Word and element location data
--- START ---
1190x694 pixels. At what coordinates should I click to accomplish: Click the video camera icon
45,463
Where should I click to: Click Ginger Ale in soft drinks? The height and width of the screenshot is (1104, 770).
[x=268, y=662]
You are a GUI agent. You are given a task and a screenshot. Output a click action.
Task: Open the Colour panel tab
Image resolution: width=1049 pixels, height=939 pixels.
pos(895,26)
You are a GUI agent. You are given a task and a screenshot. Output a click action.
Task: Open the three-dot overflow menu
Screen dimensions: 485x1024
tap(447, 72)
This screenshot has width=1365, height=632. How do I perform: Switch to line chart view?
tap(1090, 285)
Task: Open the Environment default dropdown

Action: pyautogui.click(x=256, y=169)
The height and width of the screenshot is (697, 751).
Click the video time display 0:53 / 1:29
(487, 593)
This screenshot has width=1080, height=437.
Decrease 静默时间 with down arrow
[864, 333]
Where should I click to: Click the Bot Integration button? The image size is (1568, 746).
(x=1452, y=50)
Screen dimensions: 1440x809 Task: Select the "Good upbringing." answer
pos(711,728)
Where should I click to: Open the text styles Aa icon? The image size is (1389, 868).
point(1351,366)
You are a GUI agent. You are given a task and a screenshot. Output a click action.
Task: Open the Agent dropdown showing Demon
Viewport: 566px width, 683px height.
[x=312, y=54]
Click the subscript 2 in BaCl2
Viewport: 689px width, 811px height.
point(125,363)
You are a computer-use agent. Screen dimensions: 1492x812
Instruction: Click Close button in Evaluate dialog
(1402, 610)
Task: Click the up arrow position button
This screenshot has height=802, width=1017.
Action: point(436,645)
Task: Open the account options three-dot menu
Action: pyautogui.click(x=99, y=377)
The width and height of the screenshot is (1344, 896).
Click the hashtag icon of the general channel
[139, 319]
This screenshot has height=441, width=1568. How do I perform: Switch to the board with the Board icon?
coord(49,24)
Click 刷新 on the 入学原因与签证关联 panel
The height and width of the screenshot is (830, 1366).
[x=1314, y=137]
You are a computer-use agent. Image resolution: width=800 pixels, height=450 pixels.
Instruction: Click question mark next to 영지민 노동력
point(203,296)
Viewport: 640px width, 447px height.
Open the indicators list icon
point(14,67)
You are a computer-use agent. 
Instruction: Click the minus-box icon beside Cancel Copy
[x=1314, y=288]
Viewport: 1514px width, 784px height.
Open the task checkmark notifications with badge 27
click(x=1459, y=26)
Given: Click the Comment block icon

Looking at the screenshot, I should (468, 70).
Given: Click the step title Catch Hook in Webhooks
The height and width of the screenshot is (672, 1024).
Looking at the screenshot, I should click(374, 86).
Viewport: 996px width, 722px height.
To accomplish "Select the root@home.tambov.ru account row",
--- END ---
→ Written exercise
Copy out, word for word, the stretch of records from the line containing "The height and width of the screenshot is (697, 751)." through the line containing "point(1351,366)", with both of those lines included.

→ Full response
The height and width of the screenshot is (697, 751).
Click the video time display 0:53 / 1:29
(487, 593)
This screenshot has width=1080, height=437.
Decrease 静默时间 with down arrow
[864, 333]
Where should I click to: Click the Bot Integration button? The image size is (1568, 746).
(x=1452, y=50)
Screen dimensions: 1440x809 Task: Select the "Good upbringing." answer
pos(711,728)
Where should I click to: Open the text styles Aa icon? The image size is (1389, 868).
point(1351,366)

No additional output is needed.